There is so much going on on the page, and when you click on a CTA you are greeted by a god-awful full-page form.
Creating the Chatbot
If there is one thing you should take away from this guide it is that your chatbot should sound as human as possible.
When people see a chat interface they think that they are talking to something that has human traits.
It is this perception of humanity that makes chatbots feel more personal than forms and consequently yield a higher conversion rate.
The best way to achieve this sense of humanity in your bots is to put yourself in its shoes and pretend like you were personally interacting with every visitor to your page. How would you phrase your questions? What would you say to go that extra mile and offer good customer service? These are the sorts of considerations you should be making.
In the time that I’ve been creating chatbots, I have noticed a few recurring trends in the way I phrase messages that could serve as a reference for you.
Greet the Prospect
If you dropped into a chat with a human customer service rep and they immediately started asking you questions it would either seem super robotic or just plain rude.

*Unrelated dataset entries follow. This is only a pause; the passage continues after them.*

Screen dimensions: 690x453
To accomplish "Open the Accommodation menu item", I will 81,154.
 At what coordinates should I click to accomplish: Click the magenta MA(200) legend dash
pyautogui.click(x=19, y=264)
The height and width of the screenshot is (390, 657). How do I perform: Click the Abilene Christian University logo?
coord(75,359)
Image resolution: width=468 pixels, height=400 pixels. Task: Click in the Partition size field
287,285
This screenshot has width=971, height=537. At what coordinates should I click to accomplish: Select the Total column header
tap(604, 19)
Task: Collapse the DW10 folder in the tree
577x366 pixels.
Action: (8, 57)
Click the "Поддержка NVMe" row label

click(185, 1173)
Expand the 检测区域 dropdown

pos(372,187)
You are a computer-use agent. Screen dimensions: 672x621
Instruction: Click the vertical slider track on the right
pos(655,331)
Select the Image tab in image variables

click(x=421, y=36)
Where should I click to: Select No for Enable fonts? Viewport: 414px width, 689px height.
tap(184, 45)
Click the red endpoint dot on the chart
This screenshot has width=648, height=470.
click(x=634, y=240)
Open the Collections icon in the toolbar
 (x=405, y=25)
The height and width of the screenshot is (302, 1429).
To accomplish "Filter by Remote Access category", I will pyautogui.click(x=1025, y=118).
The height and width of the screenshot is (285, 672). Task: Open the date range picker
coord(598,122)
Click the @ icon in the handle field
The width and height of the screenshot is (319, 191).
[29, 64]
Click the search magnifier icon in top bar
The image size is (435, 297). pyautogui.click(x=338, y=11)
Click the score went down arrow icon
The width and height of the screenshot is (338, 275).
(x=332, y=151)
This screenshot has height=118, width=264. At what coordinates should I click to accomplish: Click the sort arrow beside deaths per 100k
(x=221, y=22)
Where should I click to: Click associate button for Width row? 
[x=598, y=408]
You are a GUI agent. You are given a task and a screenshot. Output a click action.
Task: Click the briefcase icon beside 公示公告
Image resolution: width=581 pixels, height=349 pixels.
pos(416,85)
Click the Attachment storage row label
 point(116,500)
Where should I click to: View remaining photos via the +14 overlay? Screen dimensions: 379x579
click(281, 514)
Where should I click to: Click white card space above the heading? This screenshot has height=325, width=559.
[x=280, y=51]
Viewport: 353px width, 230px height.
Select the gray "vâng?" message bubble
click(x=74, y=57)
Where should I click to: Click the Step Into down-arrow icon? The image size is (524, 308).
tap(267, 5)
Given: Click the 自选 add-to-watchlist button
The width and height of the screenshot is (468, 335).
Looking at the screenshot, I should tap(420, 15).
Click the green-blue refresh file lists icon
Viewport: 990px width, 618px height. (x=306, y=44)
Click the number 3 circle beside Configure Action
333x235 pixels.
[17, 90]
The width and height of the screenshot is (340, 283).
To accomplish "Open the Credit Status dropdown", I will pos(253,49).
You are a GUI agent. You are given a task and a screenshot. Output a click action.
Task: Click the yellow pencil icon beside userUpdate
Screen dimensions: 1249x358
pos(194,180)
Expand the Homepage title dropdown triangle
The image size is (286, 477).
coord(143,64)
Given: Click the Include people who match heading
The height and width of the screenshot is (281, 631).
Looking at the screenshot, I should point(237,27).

To avoid both of these outcomes I’ve found that greeting your prospects with a simple hi or hello before you begin the lead gen process is a good tactic to adopt.
Order your Questions Well
I’ve found that certain ways of ordering your lead generation flow can come off as kinda spammy.
The two concrete tips I can give you to avoid such a situation is to, ask for the name first because I have found that when I am talking to someone for the first time, my natural instinct is to find out who I’m talking to…
…and ask for contact details at the end of the conversation because asking for it too early can come across as being super sales-y and make your bot seem like a glorified popup.
Instead, I’d ask for the details important to the prospect first (e.g. property details, or tour date) and then tack on the contact question at the end as an incidental detail.
Phrase Your Questions Correctly
This gets back to what I was saying earlier about making your bot sound as human as possible.
If your bot sounds too artificial, your bot will start to feel like a glorified form, and you want to avoid that.
This is especially true in the way you phrase your questions. Be careful not to make your questions seem like they are form fields
In the case of the 1010 Wilshire bot, for example, one of the form fields was phrased like “Leave any additional comments below”
Such a field label works in a form but it is not the sort of thing a human being would say if they were guiding the conversation. This is why I rephrased it as “Is there anything else we should know before you come in?”
Design your page well
This has less to do with the humanity of your bot and more just plain old branding, but if prospects drop into a bot that looks vastly different than the page they were on (especially if the bot has a generic blue-grey iMessage theme), the bot will seem like spam and you won’t be able to show off your engaging lead gen experience to your prospects.
I recommend using your primary and secondary brand colors for the bot and user message bubble colors.
The End Result
The end result of your hard work is a high-converting chatbot that captures high quality leads through your real estate marketing campaigns.
Of course, this is only the first stage of the creation process. Testing your chatbots, and optmizing your messaging after you’ve deployed your bot is absolutely important if you want to see real results from your bot. It will allow you to find errors in your flow, observe where users are dropping and most importantly drive more business.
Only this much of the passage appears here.